> Wybrany fragment:
Jagiellonia Białystok zremisowała 2:2 z Rakowem Częstochowa w niedzielnym meczu 15. kolejki piłkarskiej PKO BP Ekstraklasy. Olbrzymie kontrowersje wywołała jednak sytuacja z początkowych minut spotkania, gdy arbiter podyktował rzut karny dla Rakowa.
Raków Częstochowa już w 4. minucie prowadził w Białymstoku z aktualnymi mistrzami Polski. Skutecznie z rzutu karnego uderzył Ivi Lopez, ale sytuacja po której Jarosław Przybył podyktował jedenastkę wywołała duże kontrowersje, a w mediach społecznościowych pojawił się wysyp komentarzy mówiących wręcz o "skandalu".
Raków prowadzi w Białymstoku! Ivi Lopez wykorzystuje karnego już w 4. minucie! ⚽
— CANAL+ SPORT (@CANALPLUS_SPORT) November 10, 2024
📺 Mecz trwa w CANAL+ SPORT3 i CANAL+ online: https://t.co/LrK3rlrlEG pic.twitter.com/FILptQ1Fpr
Jagiellonia doprowadziła do remisu po pięknym uderzeniu Jesusa Imaza, ale Raków ponownie wyszedł na prowadzenie. Tym razem po dośrodkowaniu z rzutu wolnego na listę strzelców wpisał się Zoran Arsenić.

> Treść polecenia 1:
Proszę wyodrębnić z tekstu o meczu Jagiellonii z Rakowem fragment rozpoczynający się od słów "Jagiellonia Białystok zremisowała" i kończący na słowach "karny dla Rakowa.", bez żadnych zmian.
> Treść polecenia 2:
Należy wymienić wszystkich zawodników, którzy według tekstu o meczu Jagiellonii z Rakowem zdobyli bramkę w tym spotkaniu.
> Treść polecenia 3:
Kto według tekstu o meczu Jagiellonii z Rakowem podyktował rzut karny dla Rakowa?

Dane do odnajdywania wyświetlanych elementów
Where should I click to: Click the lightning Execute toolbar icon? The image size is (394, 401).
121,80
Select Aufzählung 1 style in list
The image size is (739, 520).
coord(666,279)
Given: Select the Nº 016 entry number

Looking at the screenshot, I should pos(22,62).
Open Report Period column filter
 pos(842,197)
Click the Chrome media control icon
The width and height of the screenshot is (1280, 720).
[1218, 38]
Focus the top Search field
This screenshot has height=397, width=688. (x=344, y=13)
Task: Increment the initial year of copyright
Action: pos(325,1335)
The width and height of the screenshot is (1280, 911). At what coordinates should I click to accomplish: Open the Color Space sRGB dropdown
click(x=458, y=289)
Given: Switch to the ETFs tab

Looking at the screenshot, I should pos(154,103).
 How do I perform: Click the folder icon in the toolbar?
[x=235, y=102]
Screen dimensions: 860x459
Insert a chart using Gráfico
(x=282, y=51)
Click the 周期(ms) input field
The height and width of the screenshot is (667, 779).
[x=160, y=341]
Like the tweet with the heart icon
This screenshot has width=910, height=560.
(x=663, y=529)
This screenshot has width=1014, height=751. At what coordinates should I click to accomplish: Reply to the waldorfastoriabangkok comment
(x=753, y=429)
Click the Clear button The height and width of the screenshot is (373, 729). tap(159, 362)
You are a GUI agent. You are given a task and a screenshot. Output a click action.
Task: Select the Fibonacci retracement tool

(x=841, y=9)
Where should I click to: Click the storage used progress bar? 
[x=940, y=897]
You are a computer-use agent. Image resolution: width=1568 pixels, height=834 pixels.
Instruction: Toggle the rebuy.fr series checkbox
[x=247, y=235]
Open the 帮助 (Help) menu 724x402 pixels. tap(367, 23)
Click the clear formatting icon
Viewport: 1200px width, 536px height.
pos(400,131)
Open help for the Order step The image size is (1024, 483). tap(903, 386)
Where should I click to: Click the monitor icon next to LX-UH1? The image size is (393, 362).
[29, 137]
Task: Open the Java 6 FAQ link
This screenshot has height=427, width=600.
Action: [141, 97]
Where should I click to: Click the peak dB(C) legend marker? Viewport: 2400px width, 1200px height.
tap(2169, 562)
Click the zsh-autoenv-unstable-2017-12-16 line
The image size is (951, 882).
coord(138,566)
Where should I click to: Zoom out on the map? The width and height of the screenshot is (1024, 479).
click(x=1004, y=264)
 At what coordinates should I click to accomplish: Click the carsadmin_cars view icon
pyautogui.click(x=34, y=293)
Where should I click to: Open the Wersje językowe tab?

> Oczekiwana odpowiedź 1:
Jagiellonia Białystok zremisowała 2:2 z Rakowem Częstochowa w niedzielnym meczu 15. kolejki piłkarskiej PKO BP Ekstraklasy. Olbrzymie kontrowersje wywołała jednak sytuacja z początkowych minut spotkania, gdy arbiter podyktował rzut karny dla Rakowa.

> Oczekiwana odpowiedź 2:
Ivi Lopez, Jesus Imaz, Zoran Arsenić

> Oczekiwana odpowiedź 3:
Jarosław Przybył.